§ WHAT THE EXERCISE ASKS
Reproduce each of the following records word for word, without changing anything.

§ PROVIDED RECORDS
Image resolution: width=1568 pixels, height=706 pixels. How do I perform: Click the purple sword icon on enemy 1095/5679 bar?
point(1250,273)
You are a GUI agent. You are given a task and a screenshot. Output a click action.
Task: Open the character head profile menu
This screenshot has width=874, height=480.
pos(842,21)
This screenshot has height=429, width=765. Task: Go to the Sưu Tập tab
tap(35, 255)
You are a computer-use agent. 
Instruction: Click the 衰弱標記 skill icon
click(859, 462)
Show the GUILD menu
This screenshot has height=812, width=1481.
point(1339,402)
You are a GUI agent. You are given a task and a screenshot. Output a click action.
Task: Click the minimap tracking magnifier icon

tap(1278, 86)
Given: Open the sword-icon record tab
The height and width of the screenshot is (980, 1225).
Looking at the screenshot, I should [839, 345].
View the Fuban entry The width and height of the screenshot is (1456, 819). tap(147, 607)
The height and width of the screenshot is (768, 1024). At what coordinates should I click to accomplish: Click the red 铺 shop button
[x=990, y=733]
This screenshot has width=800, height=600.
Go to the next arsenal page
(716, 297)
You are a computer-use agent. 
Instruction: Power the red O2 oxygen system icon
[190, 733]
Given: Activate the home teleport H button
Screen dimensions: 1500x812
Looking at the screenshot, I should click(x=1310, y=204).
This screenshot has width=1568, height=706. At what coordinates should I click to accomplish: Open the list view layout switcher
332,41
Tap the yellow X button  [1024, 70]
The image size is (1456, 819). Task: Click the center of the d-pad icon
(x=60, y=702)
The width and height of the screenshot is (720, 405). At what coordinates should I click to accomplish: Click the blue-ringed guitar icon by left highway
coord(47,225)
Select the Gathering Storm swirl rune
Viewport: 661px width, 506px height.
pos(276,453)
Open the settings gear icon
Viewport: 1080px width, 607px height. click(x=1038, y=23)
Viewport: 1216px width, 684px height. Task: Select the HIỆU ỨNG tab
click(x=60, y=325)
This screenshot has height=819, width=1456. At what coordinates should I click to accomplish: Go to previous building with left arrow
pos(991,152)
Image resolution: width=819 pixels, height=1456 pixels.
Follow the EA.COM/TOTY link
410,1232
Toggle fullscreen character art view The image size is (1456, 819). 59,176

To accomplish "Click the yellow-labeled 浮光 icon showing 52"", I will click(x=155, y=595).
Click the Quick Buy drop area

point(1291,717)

§ PROBLEM SOLUTION
Image resolution: width=1568 pixels, height=706 pixels. How do I perform: Click the purple sword icon on enemy 1095/5679 bar?
point(1250,273)
You are a GUI agent. You are given a task and a screenshot. Output a click action.
Task: Open the character head profile menu
This screenshot has width=874, height=480.
pos(842,21)
This screenshot has height=429, width=765. Task: Go to the Sưu Tập tab
tap(35, 255)
You are a computer-use agent. 
Instruction: Click the 衰弱標記 skill icon
click(859, 462)
Show the GUILD menu
This screenshot has height=812, width=1481.
point(1339,402)
You are a GUI agent. You are given a task and a screenshot. Output a click action.
Task: Click the minimap tracking magnifier icon

tap(1278, 86)
Given: Open the sword-icon record tab
The height and width of the screenshot is (980, 1225).
Looking at the screenshot, I should [839, 345].
View the Fuban entry The width and height of the screenshot is (1456, 819). tap(147, 607)
The height and width of the screenshot is (768, 1024). At what coordinates should I click to accomplish: Click the red 铺 shop button
[x=990, y=733]
This screenshot has width=800, height=600.
Go to the next arsenal page
(716, 297)
You are a computer-use agent. 
Instruction: Power the red O2 oxygen system icon
[190, 733]
Given: Activate the home teleport H button
Screen dimensions: 1500x812
Looking at the screenshot, I should click(x=1310, y=204).
This screenshot has width=1568, height=706. At what coordinates should I click to accomplish: Open the list view layout switcher
332,41
Tap the yellow X button  [1024, 70]
The image size is (1456, 819). Task: Click the center of the d-pad icon
(x=60, y=702)
The width and height of the screenshot is (720, 405). At what coordinates should I click to accomplish: Click the blue-ringed guitar icon by left highway
coord(47,225)
Select the Gathering Storm swirl rune
Viewport: 661px width, 506px height.
pos(276,453)
Open the settings gear icon
Viewport: 1080px width, 607px height. click(x=1038, y=23)
Viewport: 1216px width, 684px height. Task: Select the HIỆU ỨNG tab
click(x=60, y=325)
This screenshot has height=819, width=1456. At what coordinates should I click to accomplish: Go to previous building with left arrow
pos(991,152)
Image resolution: width=819 pixels, height=1456 pixels.
Follow the EA.COM/TOTY link
410,1232
Toggle fullscreen character art view The image size is (1456, 819). 59,176

To accomplish "Click the yellow-labeled 浮光 icon showing 52"", I will click(x=155, y=595).
Click the Quick Buy drop area

point(1291,717)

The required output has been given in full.